— What is being asked —
Starting at the line that contains "This screenshot has height=519, width=1822.", reproduce every line through the end of the entries below, with no pictures in the copy.

** Opening Data for processing block **

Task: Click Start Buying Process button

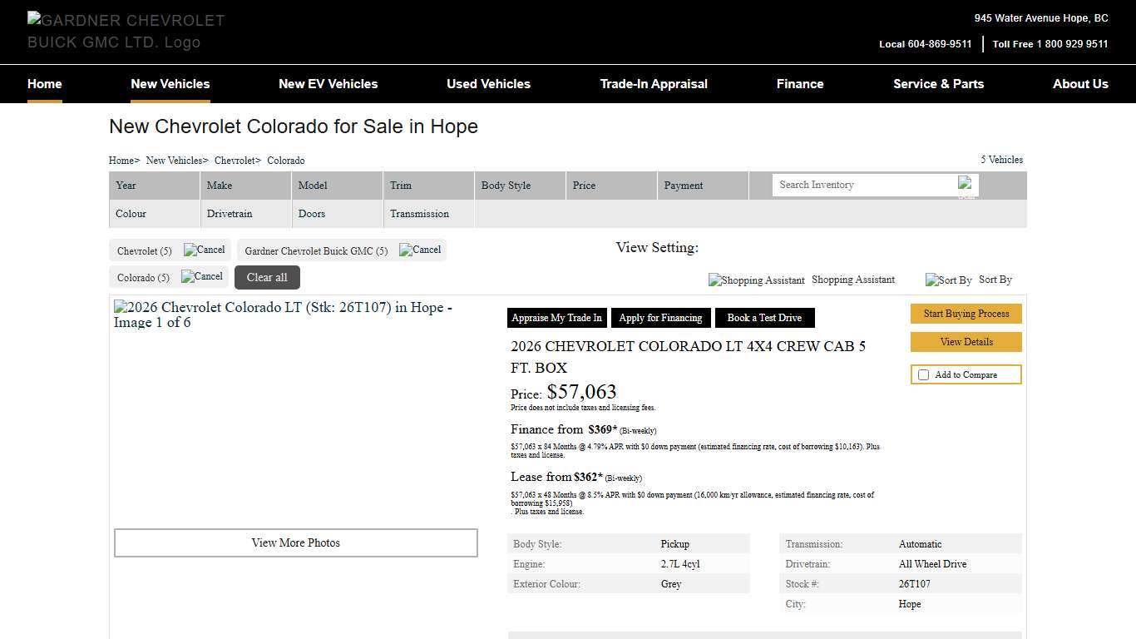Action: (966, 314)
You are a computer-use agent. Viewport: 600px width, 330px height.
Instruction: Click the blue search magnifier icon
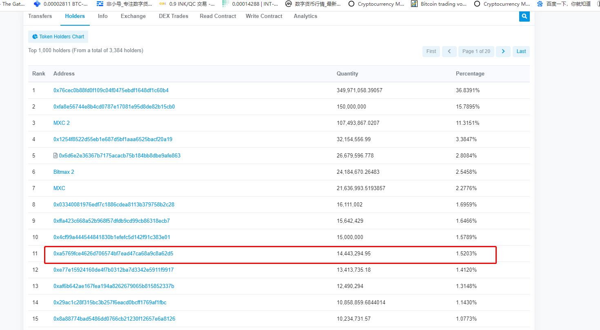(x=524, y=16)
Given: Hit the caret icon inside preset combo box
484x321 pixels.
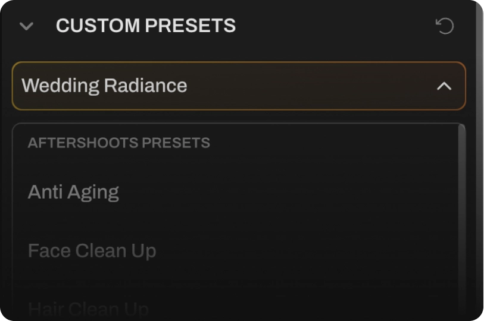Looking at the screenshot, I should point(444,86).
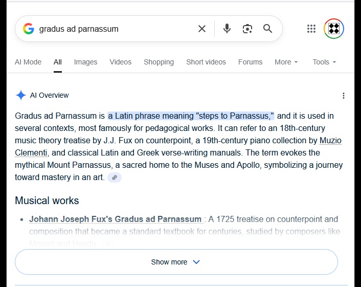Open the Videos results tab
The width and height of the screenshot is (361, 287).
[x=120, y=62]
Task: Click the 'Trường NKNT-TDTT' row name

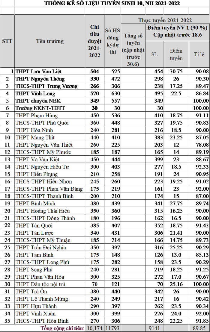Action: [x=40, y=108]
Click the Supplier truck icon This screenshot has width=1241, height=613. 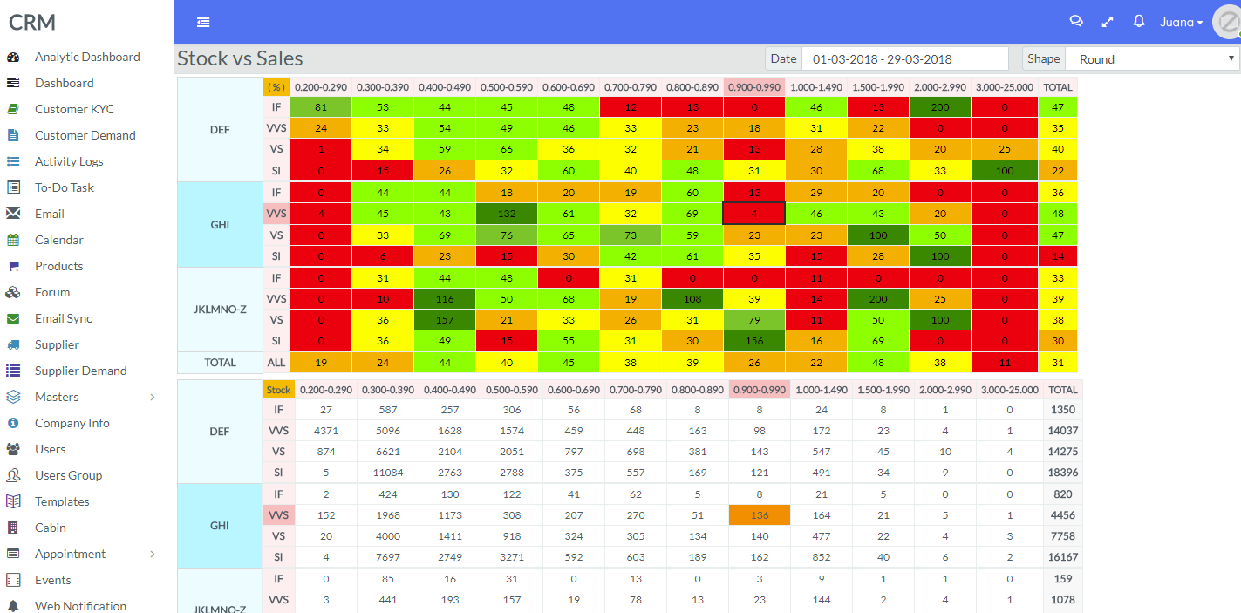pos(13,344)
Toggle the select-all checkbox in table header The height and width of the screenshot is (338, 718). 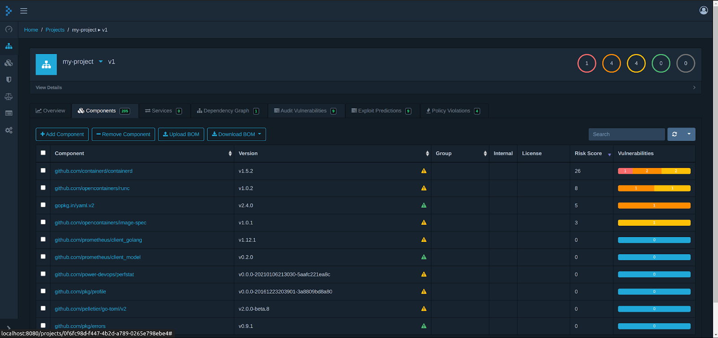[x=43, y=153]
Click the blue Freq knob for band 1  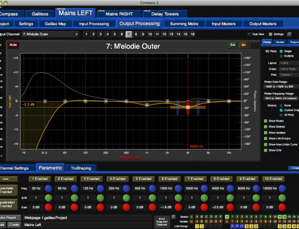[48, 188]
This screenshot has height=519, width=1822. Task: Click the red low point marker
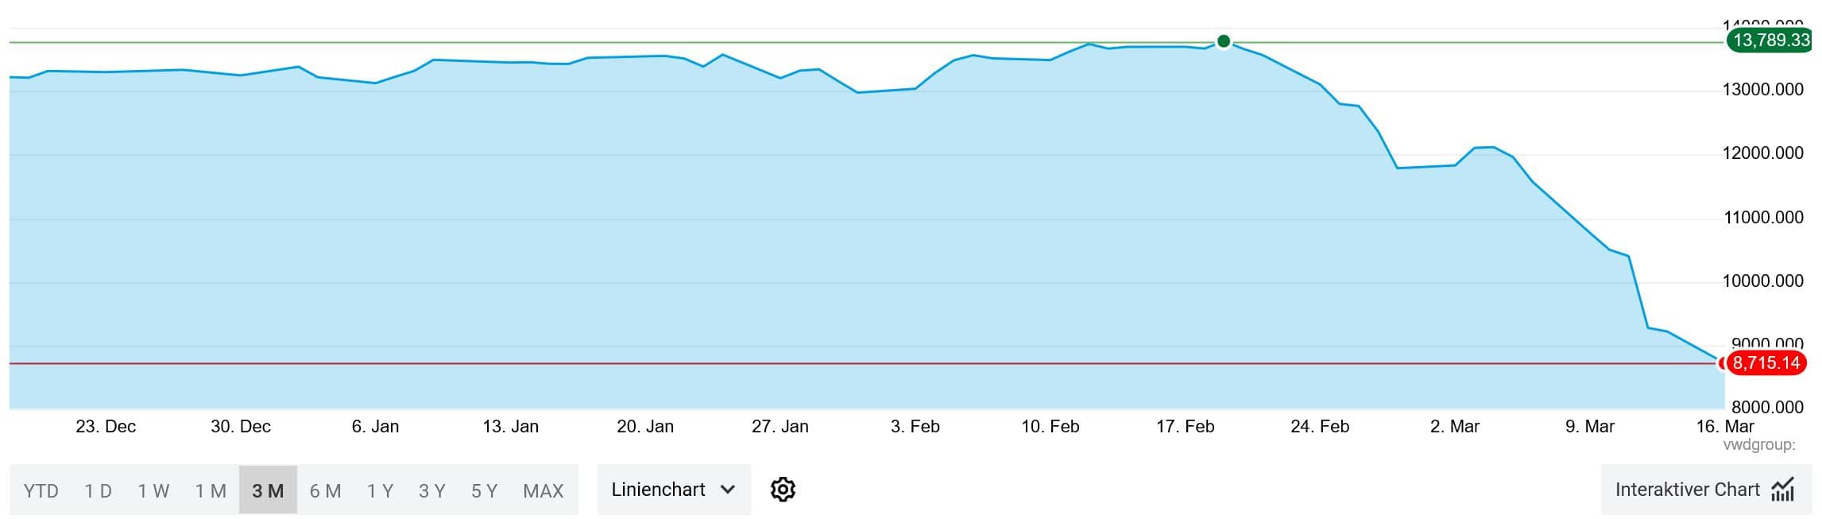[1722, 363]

** Closing Data for processing block **

— Answer to this exercise —
This screenshot has height=519, width=1822. Task: Click the red low point marker
[1722, 363]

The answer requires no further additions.